Open-source Java software game library

The Lightweight Java Game Library (LWJGL) is an open-source software library that provides bindings to a variety of C libraries for video game developers to Java. It exposes cross-platform libraries commonly used in developing video games and multimedia titles, such as Vulkan, OpenGL, GLFW, OpenAL and OpenCL.

The primary goal of the project is to provide a way for Java developers to get access to resources that are otherwise unavailable or poorly implemented on the existing Java platform. The main philosophy is to expose underlying technology as a thin wrapper, thus creating an API close to the original. LWJGL is the basis of certain high-level Java game engines and libraries, such as libGDX and jMonkeyEngine.

== History ==
Development of the library began in 2002 with the release of J2SE 1.4, making use of the newly-added non-blocking I/O operations and off-heap memory access. These additions to the JDK allowed for better access to native memory and libraries not a part of the JDK. The first official release of the library was on 4 February 2007.

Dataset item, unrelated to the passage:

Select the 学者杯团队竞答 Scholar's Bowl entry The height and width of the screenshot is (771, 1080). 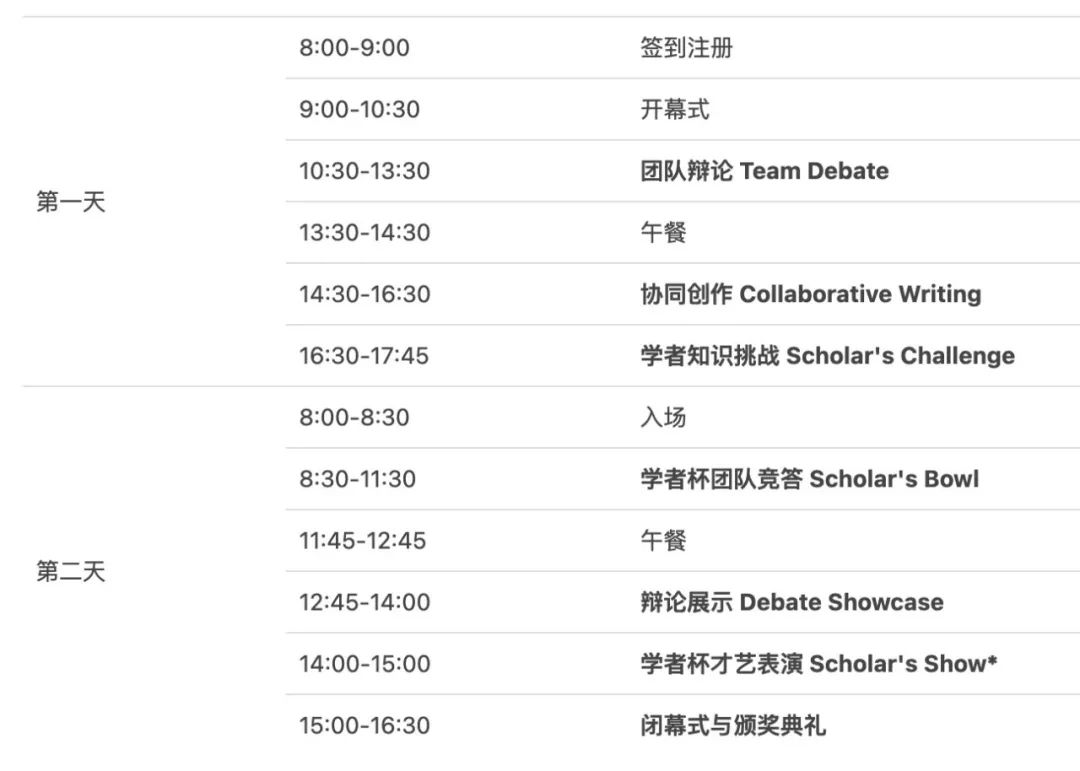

On 13 November 2014, version 3 was announced, which was released in the alpha version on 27 April 2015 and is a complete rewrite of LWJGL. Version 3 added support for Vulkan, and many new bindings, including GLFW, EGL and Objective-C. Support for Oculus Rift development was also added with LibOVR bindings. The new version was released on 4 June 2016, after more than 3 and a half years in development.

== Bindings ==
The library accesses native C code through the Java Native Interface (JNI). Bindings to each of the native libraries exist as different modules so developers can make custom builds with only the things they need in a certain program.

While utility classes are written in pure Java, most of the binding classes are automatically generated by a custom generator implemented in Kotlin.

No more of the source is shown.